M. [G] [Q] a relevé appel de cette décision par déclaration en date du 30 octobre 2013.

Par déclaration du 14 mai 2014, M. [L] [Q] et Mme [A] [Q] ont également relevé appel principal de ce jugement.

Les instances ont été jointes.

Par arrêt sur déféré du 20 janvier 2015, la présente cour infirmant l'ordonnance du conseiller de la mise en état en date du 14 octobre 2014, a déclaré irrecevable l'appel relevé par [A] et [L] [Q] ainsi que leurs conclusions signifiées le 5 août 2014.

Par ordonnance du 24 mars 2015, le conseiller de la mise en état a déclaré recevables les conclusions d'incident signifiées le 24 février 2015 par [A] et [L] [Q], au motif décisoire que M. [G] [Q] ayant reconclu au fond le 17 février 2015 après que la cour eut, par arrêt du 20 janvier 2015, déclaré irrecevables l'appel interjeté par [A] et [L] [Q] ainsi que leurs conclusions signifiées le 5 août 2014, les intimés avaient recouvré la possibilité de conclure en réplique, mais, rejetant l'incident dont il était saisi, a dit n'y avoir lieu de surseoir à statuer dans l'attente de l'arrêt de la Cour de cassation à intervenir sur pourvoi formé par ces derniers contre l'arrêt sur déféré du 20 janvier 2015.

Un calendrier de procédure a été fixé avec clôture au 8 septembre 2015 et plaidoiries au 24 novembre 2015.

A cette dernière date, la cour siégeant à double rapporteur, une remise de la cause a été sollicitée aux fins que l'affaire soit plaidée devant la collégialité complète.

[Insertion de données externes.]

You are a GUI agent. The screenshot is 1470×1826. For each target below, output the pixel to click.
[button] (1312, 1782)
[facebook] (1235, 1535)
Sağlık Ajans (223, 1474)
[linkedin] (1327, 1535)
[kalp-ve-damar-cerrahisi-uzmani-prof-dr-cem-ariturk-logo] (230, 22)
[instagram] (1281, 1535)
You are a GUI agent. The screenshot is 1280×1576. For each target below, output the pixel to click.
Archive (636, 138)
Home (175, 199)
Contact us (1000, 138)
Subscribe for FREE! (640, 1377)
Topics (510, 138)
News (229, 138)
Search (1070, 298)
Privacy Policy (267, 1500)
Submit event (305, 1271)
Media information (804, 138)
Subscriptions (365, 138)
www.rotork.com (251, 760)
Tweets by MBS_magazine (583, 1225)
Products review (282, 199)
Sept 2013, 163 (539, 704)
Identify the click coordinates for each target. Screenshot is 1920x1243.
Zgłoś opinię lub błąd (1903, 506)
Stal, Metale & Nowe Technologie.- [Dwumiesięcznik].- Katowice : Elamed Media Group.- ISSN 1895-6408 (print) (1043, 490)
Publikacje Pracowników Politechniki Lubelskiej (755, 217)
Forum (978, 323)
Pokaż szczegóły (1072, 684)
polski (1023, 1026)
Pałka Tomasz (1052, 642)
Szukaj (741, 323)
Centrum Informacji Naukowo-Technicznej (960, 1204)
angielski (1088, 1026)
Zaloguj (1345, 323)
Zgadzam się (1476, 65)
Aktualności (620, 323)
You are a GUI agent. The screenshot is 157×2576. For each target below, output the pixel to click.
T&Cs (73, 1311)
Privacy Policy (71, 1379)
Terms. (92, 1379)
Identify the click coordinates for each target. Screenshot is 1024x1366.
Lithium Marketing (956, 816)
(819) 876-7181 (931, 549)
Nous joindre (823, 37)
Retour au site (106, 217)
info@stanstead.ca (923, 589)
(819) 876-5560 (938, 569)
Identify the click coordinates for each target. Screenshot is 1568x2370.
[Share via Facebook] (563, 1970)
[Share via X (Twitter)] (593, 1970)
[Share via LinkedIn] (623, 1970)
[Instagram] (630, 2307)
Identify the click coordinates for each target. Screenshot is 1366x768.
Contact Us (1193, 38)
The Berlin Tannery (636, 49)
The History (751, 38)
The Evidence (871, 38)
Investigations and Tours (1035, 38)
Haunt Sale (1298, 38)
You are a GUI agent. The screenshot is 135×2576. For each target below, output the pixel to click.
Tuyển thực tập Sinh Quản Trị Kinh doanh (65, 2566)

Cette demande étant de droit, l'affaire a été renvoyée pour être plaidée le 3 novembre 2015.

Dans ses dernières conclusions signifiées le 25 août 2015, M. [G] [Q], seul

appelant principal, demande à la cour de déclarer irrecevables ou en tout cas mal fondés [L] et [A] [Q] de l'ensemble de leurs demandes, notamment celles formées dans leurs conclusions d'appelants n° 3, d'écarter des débats les écritures des sociétés civiles Globe Light et Devers du 4 février 2015 ainsi que les pièces 23 et 24 constituées des écritures et pièces communiquées par [L] et [A] [Q], en application de l'autorité de la chose jugée de la décision de la cour du 20 janvier 2015, de déclarer irrecevables ou en tout cas mal fondées les sociétés civiles Globe Ligth et Devers en l'ensemble de leurs demandes, de constater que leur refus persistant de communiquer des pièces dont la communication est obligatoire dans le fonctionnement des SCI et dans le cadre de la procedure civile doit s'interpréter en présomption d'acquiescement à la réalité des faits invoqués par l'appelant, de révoquer M. [G] [Q] de ses mandats de gérant des deux SCI, de nommer tel mandataire ad hoc ou tel mandataire provisoire qu'il plaira à la cour de désigner aux fins de convoquer les assemblées des SCI Devers et Globe Ligth chargées d'élire leurs nouveaux représentants légaux, de dire que les mandataires ad hoc ou administrateurs provisoires auront pour mission d'assumer la gestion courante (gestion active et passive) des affaires sociales jusqu'à la désignation des nouveaux représentants légaux et de faire rapport à la cour des indemnisations, remboursements et, d'une maniere générale, de toutes sommes dues aux sociétés civiles immobilières Devers et Globe Ligth par M. [L] [Q] et Mme [A] [Q] ainsi que les sociétés Degas et Gavo, subsidiairement à supposer que la cour ne s'estime pas suffisamment informée sur le mode de gestion des sociétés civiles, entendre avant dire droit tant les parties que les témoins suivants sur les faits litigieux :

- M. [X] [J], expert-comptable, demeurant [Adresse 10], en sa qualité d'expert comptable des sociétés civiles Globe Light et Devers et des société Degas et Gavo, pour être entendu sur le mode de gestion des sociétés civiles,

- la société BNP Paribas, sise [Adresse 11], prise en la personne de son représentant légal audit siège ou tout délégataire que celui-ci souhaitera désigner, en sa qualité de banque des sociétés civiles, pour être entendue sur les modalités de fonctionnement des comptes bancaires des sociétés civiles, et notamment son acceptation de faire fonctionner les comptes bancaires sous la signature de [L] [Q] avant sa désignation en tant que gérant de droit des sociétés civiles et alors qu'il n'était ni salarié ni mandataire des entreprises,

- outre tous autres que la cour souhaitera entendre,

de condamner chaque intimé qui succombe au versement d'une indemnité de 10 000 euros au titre de l'article 700 du code de procédure civile ainsi qu'aux entiers dépens.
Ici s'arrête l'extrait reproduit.